The record does not support the petitioner’s version of the facts. According to the record, Officer Buck and the other officers approached the petitioner, identified themselves, and asked if they could speak with him. After discussing several “preliminary matters,” they asked the petitioner if he would consent to a search. The petitioner said yes. The officers then asked him if he would prefer to conduct the search in the bathroom for privacy’s sake. Again, the petitioner agreed. According to the record, only two officers accompanied the petitioner into the bathroom where he was searched, so contrary to the petitioner’s assertion, he was not “surrounded” by “several officers” when he was searched. Moreover, while the record indicates that at some point (the record does not specify when) the police officers asked to look at the petitioner’s plane ticket, there is no indication that the officers retained the plane ticket. There is also no evidence that the interview and initial search of the petitioner detained him while his flight was boarding.

Given these circumstances delineated and uncontroverted in the record, nothing supports the petitioner’s conclusion that his consent was obtained by coercion. Rather, the record reveals a consensual encounter between police officers and the petitioner, and even though the petitioner was not obliged to even talk to the officers, let alone consent to the search, see Florida v. Royer, 460 U.S. 491, 497-98 (1983), he did so voluntarily. Because a seizure does not occur — and thus, the Fourth Amendment is not implicated — by a police officer merely talking to or questioning an individual in a public place, the petitioner’s argument must fail. See Royer, 460 U.S. at 497; State v. Moore, 776 S.W.2d 933, 938 (Tenn. 1989).

We recognize that there is an interesting twist to the facts in the instant case. Although the record shows that the petitioner validly consented to the search when asked, it is not so clear whether the petitioner’s act in fleeing from the officers after the search had already commenced somehow vitiated the consent given. Unfortunately, neither party addresses this issue. In fact, it is questionable that the record, sparse as it is, would even support such an argument. The record reflects that once the petitioner fled, the police officers chased him, wrestled him to the ground, and somehow subsequently discovered drugs in his socks, but it is unclear whether the police officers discovered the drugs by continuing their search or whether they discovered it because the petitioner removed his socks in an attempt to abandon the contraband.[1] At any rate, since the petitioner does not argue that he withdrew consent and rightfully terminated the search once he fled from the bathroom, and that the officers did not have either articulable suspicion or probable cause to further detain or arrest him — let alone cite cases for this argument — we deem any argument in this vein to be waived. Rule of the Court of Criminal Appeals of Tennessee 10(b).

The petitioner also briefly proposes that the search “should have ended after a `Terry Tap’ revealed no reason to continue or expand the search.” Because the petitioner does not direct any argument or citations to authority on this point, it too is deemed waived.
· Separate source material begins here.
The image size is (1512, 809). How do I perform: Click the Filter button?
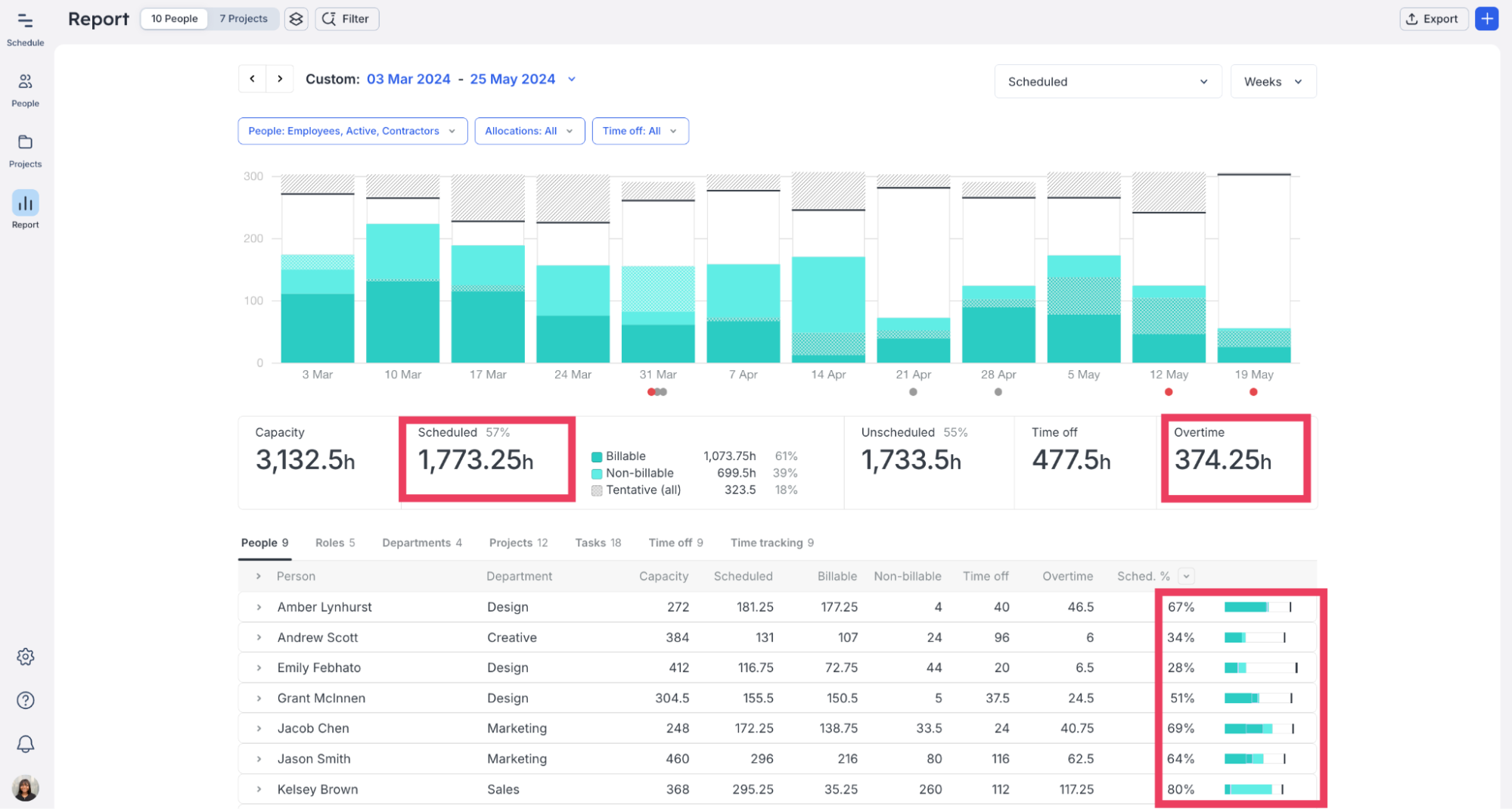tap(346, 19)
Rule of the Court of Criminal Appeals of Tennessee 10(b).

The trial court’s order denying the petitioner’s motion to suppress is affirmed.
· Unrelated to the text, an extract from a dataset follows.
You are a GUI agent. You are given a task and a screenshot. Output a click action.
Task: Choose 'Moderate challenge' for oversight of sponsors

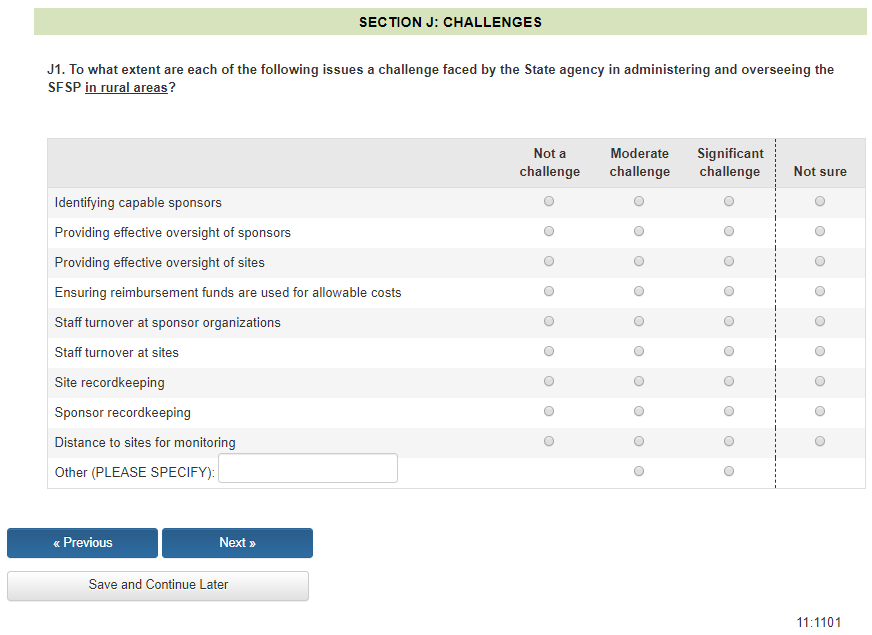[x=639, y=232]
_______________________________ JOHN H. PEAY, Judge

CONCUR:

_____________________________ JOSEPH M. TIPTON, Judge
_____________________________ NORMA McGEE OGLE, Judge

[1] When describing his struggle with the petitioner after chasing him, Officer Buck testified, “But he continued to struggle, until he got a sock off; and then he — apparently — I didn’t see him sling the sock but, apparently, he — . . . .” At this point, Officer Buck’s testimony was interrupted by a defense objection because Officer Buck was beginning to “testify to something he has no personal knowledge of.” Before the trial judge could rule, the prosecutor voluntarily abandoned this line of questioning, but it was never established, either by the State or the defense, exactly how the drugs were discovered in the petitioner’s socks.